Gillett this week declined to comment on the possible sales, but word of his interest has set off many--and contradictory--rumors about his intentions and the company’s financial condition. Some in the industry speculate that Gillett intends to sell most of the chain and invest the proceeds in another business, while others contend he will sell only two or three stations to service debts that are soon to come due.
A knowledgeable source said Gillett has fallen about 15% short of his goals for operating cash flow--that is, profit from operations plus depreciation. The shortfall has put him under pressure from his leading bankers, First National Bank of Chicago and Bankers Trust Co., to raise cash, the source said.
“They had a hard time putting this (loan) syndication together in the first place, and they don’t want any more risk,” said this source.

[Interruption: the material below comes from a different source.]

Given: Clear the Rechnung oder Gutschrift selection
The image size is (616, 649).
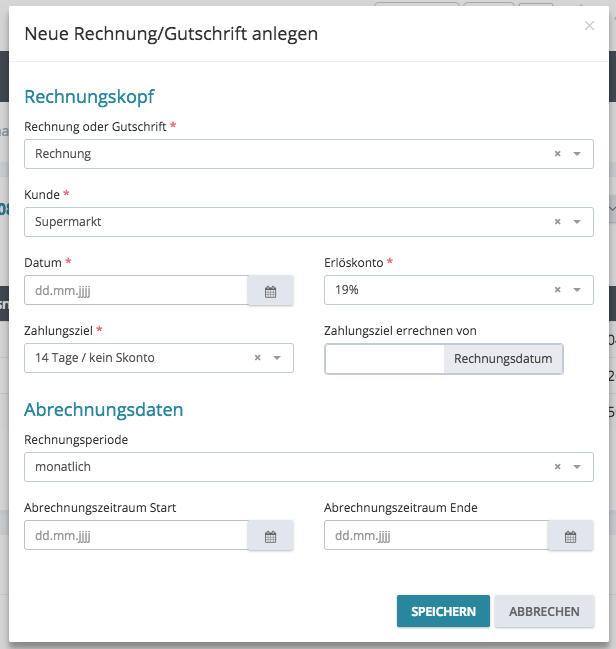Looking at the screenshot, I should coord(557,154).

Neither of the banks, which head a consortium of lenders owed more than $500 million, would comment. Gillett’s total capitalization of $1.22 billion also includes $550 million raised through the sale of high-yield “junk bonds” by the investment firm Drexel Burnham Lambert.
Among those who have at least talked to Gillett are Group W Television, a unit of Westinghouse Electric; King World, a television syndicator; CBS Inc.; Meredith Corp., a publisher and broadcaster, and Terry Lee, formerly an executive with the Storer broadcast chain. None of those parties would comment.
Price Is Obstacle
King World and Group W Television have both indicated an interest in buying more television stations, and each has enough cash to buy a number of the stations if they wished. Group W has shown an interest in the San Diego and Detroit stations.

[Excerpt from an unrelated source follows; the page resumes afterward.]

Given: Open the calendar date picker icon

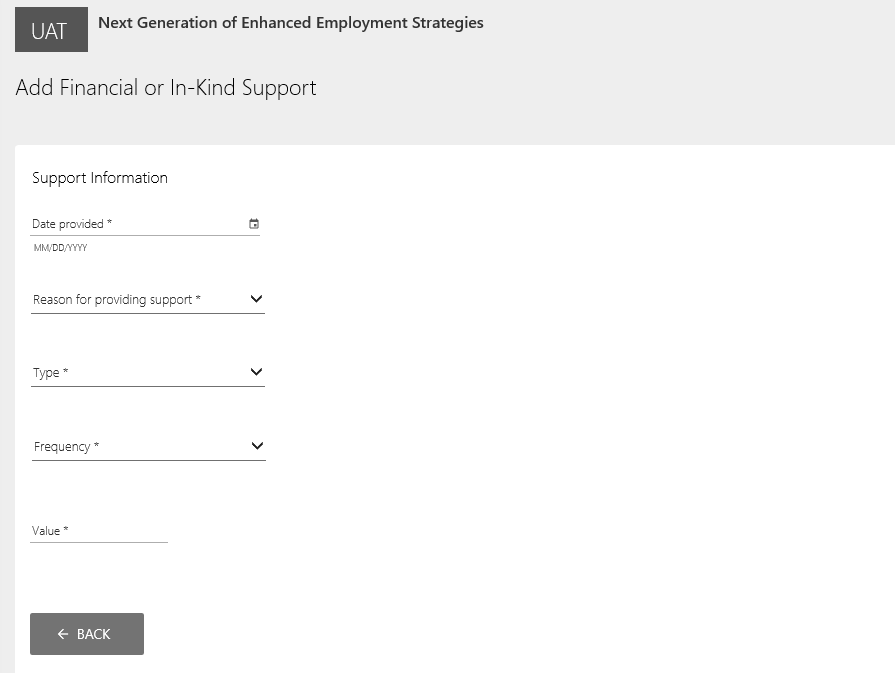Looking at the screenshot, I should click(254, 224).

But Gillett’s high asking prices have so far been an obstacle. Gillett’s $285-million opening price for the Baltimore station compares, for example, to the $212 million that he paid for the station and a far smaller non-network station in Richmond, Va., when he purchased the pair from Times Mirror Co. in 1986.
Industry officials believe that Gillett may well sell the stations at high prices and earn back more than his investment. But they say divestiture of a large portion of the chain would nonetheless be a setback for Gillett, who dreamed of turning around the underperforming Storer properties and building a model broadcast chain.

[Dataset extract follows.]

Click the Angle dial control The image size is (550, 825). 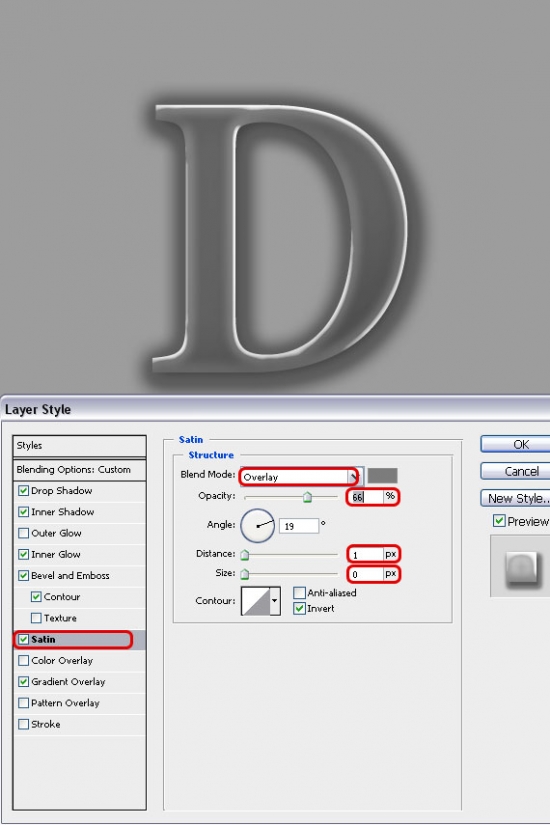tap(257, 526)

With a controlling interest in 12 properties, Gillett owns as many stations as one party may hold under the rules of the Federal Communications Commission. In addition, last year he put five other stations into a trust for his children. The chain is called Busse Broadcast Communications for the former associate who manages it.
The FCC accepted Gillett’s contention that he would have no control over those stations, despite skepticism from others in the industry.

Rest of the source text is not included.